Finalmente terminando de me aliviar, enquanto guardava as coisas dentro da calça, retrucava ainda mais uma vez contra a velhota. "Tá, véia, não enche o saco! É campeão, véia, é campeão e eu não quero saber de mais nada."
"É... Tomara que esse teu time nunca mais ganhe nada. Pra vocês nunca mais fazerem isso com as pessoas. Tomara que só perca, perca, perca... Isso é uma falta de respeito. Vocês...", e enquanto fechava a janela dava pra ouvir que continuava resmungando lá dentro.
Dei risada da velha, virei as costas e saí gritando, "Helmoooo, Helmooooo".
Mas, incrivelmente, coincidência ou não, a partir daquele dia tudo mudou para o Helmo. 
Fomos mal no Estadual da temporada seguinte mas, em princípio, ninguém deu muita bola. Mirávamos mesmo era o Campeonato Nacional, o Continental... Na competição internacional fomos eliminados cedo por um time inexpressivo de um país sem tradição nenhuma e no certame nacional, passamos de favoritos a... rebaixados. O que estava acontecendo? E só piorava. Dívidas apareciam, jogadores indo embora, punições administrativas... 

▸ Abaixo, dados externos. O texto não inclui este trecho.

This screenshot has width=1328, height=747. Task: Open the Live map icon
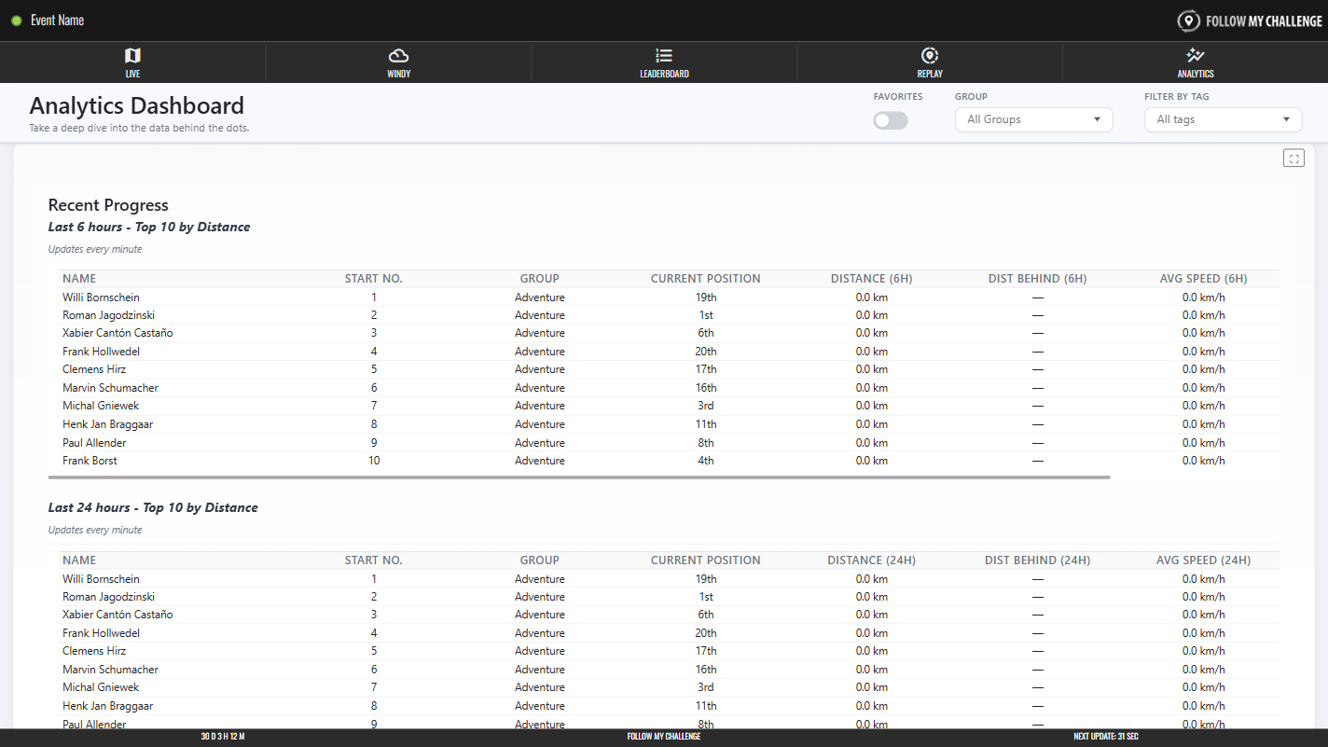coord(132,56)
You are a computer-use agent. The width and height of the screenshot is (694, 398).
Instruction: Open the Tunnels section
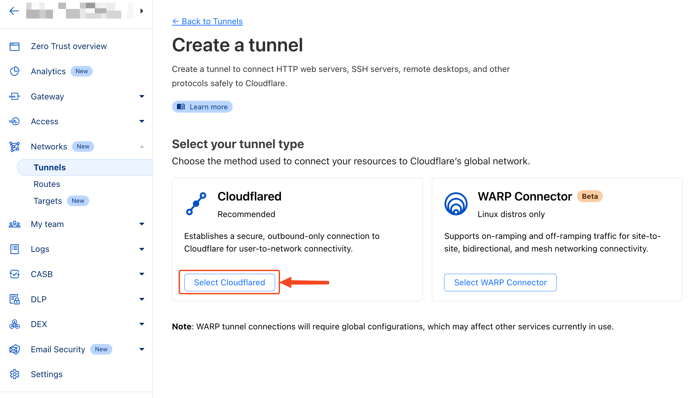[49, 167]
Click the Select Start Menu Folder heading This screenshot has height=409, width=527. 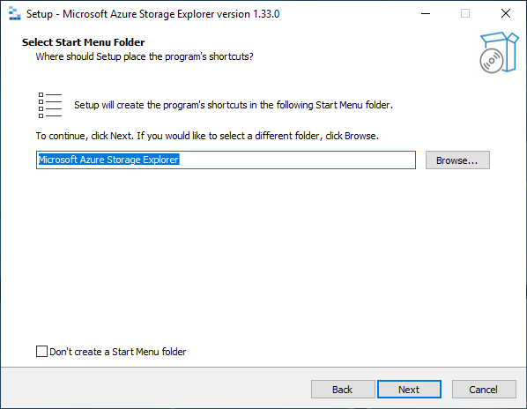click(84, 42)
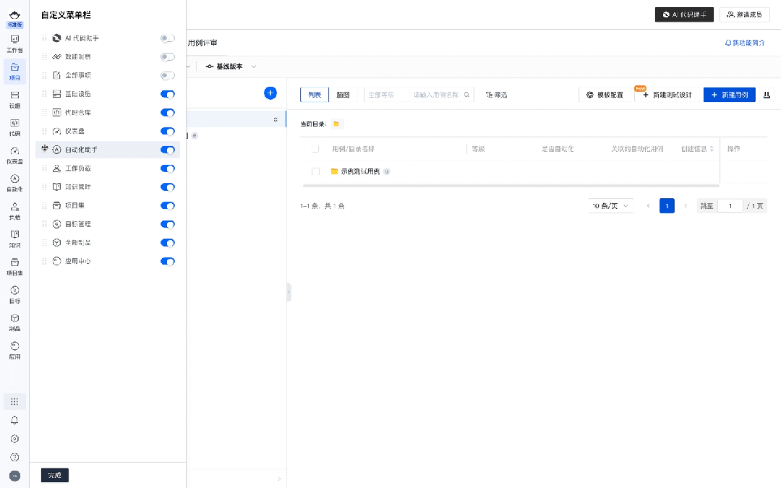The height and width of the screenshot is (488, 781).
Task: Open 知识 in the sidebar
Action: coord(14,239)
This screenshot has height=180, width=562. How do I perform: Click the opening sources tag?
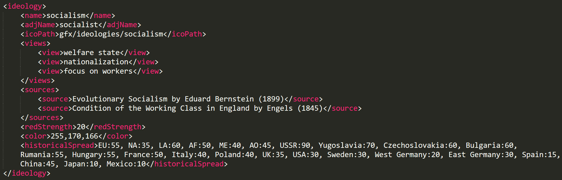pyautogui.click(x=39, y=90)
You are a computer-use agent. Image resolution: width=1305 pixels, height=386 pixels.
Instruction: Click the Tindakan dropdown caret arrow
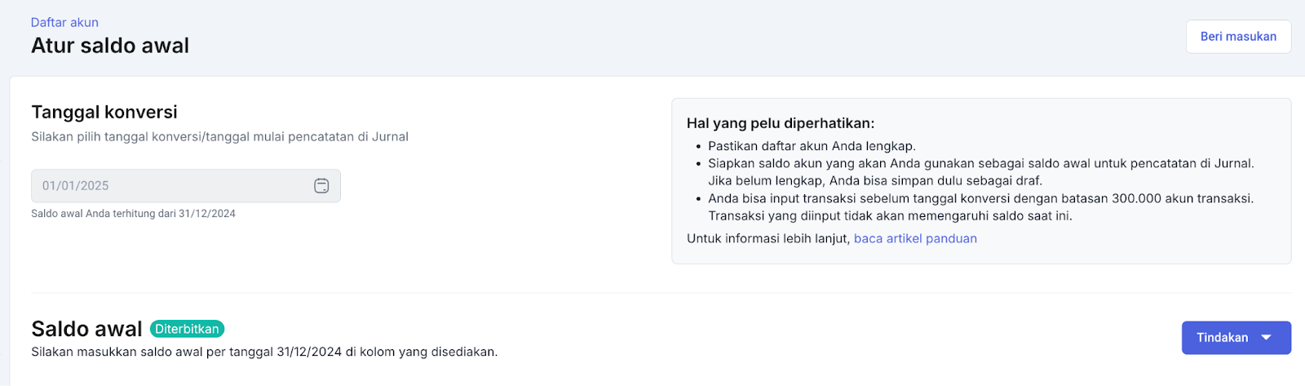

Caímos para a segunda divisão no estadual (NO ESTADUAL!) Estávamos a caminho da terceira divisão do país. O que estava acontecendo??? Tinha um leve palpite mas não podia dar crédito àquela desconfiança. Era irracional. Ou não?  E se aquela velha, do dia do título tivesse sido tivesse causado tudo isso. Se tivesse amaldiçoado seu time? Não, não era possível. (Mas e se fosse?). Pelo Helmo valia pena tentar essa hipótese. Eu pediria desculpas para ela, levaria umas flores, uma lembrancinha e tudo voltaria ao normal. Eu não tinha nada a perder. Nada poderia ficar pior do que estava.
Ainda lembrava do prédio onde havia mijado naquele dia. Era no caminho pro estádio. Iria lá.
Fui.
Falei com o porteiro, descrevi a senhora, disse que morava no segundo andar. Ele sabia de quem eu estava falando.
Infelizmente tinha se mudado. Não sabia para onde. E, de mais a mais, segundo ele, a velha estava muito doente, "no finzinho", como ele definiu. A filha a levara exatamente para cuidar dela em seus últimos momentos. Se fosse encontrá-la, teria que ser logo, se não...
Fui embora desanimado. Provavelmente nunca mais a encontraria. Teria jogo no domingo e eu já sabia o que iria acontecer. Aliás, eu já sabia o que iria acontecer dali para frente, sempre e sempre, até o final.